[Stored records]
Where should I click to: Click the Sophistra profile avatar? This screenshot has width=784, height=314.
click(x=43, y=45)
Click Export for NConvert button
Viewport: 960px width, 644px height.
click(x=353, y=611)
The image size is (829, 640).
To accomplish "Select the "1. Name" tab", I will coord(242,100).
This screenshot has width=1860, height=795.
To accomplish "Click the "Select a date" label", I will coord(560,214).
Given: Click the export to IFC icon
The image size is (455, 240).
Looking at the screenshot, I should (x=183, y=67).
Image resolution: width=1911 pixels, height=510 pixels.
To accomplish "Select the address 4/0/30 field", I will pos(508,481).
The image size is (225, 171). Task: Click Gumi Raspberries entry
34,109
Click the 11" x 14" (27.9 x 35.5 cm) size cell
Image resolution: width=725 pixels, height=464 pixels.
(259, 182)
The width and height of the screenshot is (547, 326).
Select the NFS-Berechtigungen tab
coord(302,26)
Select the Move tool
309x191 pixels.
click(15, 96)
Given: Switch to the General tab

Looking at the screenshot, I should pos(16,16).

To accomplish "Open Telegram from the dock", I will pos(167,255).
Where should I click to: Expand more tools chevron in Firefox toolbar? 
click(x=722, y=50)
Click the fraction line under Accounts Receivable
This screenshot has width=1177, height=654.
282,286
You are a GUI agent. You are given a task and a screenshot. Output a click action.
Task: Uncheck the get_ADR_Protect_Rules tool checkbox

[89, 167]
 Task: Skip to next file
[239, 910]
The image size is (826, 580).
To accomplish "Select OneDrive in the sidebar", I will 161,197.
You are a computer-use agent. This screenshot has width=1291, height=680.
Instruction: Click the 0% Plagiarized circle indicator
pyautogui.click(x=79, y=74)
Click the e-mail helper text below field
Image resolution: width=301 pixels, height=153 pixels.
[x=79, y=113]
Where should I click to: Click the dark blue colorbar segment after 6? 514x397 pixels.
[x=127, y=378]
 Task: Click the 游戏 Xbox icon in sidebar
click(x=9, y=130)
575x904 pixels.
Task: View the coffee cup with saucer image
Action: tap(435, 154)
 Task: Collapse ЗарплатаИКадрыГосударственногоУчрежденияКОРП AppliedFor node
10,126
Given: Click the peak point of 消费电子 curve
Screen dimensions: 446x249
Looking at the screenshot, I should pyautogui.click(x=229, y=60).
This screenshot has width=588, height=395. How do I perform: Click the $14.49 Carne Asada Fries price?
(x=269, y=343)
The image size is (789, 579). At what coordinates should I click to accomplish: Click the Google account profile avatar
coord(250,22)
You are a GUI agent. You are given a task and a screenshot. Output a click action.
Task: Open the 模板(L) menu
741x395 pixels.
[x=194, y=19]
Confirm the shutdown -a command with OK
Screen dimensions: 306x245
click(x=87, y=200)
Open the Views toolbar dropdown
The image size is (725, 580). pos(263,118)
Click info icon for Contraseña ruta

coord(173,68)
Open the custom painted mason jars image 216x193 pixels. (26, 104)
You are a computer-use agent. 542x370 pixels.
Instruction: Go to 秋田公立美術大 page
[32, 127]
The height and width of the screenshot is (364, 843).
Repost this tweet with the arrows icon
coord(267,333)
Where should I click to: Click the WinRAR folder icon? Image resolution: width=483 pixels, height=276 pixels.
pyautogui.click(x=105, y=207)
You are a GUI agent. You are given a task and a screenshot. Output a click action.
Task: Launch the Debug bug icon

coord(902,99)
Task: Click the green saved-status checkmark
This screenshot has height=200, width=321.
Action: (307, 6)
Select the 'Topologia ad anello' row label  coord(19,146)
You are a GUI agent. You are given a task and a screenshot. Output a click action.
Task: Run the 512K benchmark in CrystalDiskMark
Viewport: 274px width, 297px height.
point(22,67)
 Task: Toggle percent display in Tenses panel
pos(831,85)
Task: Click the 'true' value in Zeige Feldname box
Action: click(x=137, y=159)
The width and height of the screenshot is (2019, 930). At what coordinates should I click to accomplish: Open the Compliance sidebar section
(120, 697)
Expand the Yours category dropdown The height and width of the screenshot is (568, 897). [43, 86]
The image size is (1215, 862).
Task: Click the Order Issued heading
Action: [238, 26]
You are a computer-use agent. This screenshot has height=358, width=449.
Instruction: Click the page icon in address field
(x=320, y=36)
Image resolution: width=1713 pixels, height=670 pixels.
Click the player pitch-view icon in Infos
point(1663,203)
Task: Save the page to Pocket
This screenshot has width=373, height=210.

- [Goal of the exercise]
From the entries above, restate word for word the lines from the line containing "Where should I click to: Expand" to the line containing "has width=1291, height=680.", both ends included, and nothing more.

- [Solution for this problem]
Where should I click to: Expand more tools chevron in Firefox toolbar? 
click(x=722, y=50)
Click the fraction line under Accounts Receivable
This screenshot has width=1177, height=654.
282,286
You are a GUI agent. You are given a task and a screenshot. Output a click action.
Task: Uncheck the get_ADR_Protect_Rules tool checkbox

[89, 167]
 Task: Skip to next file
[239, 910]
The image size is (826, 580).
To accomplish "Select OneDrive in the sidebar", I will 161,197.
You are a computer-use agent. This screenshot has width=1291, height=680.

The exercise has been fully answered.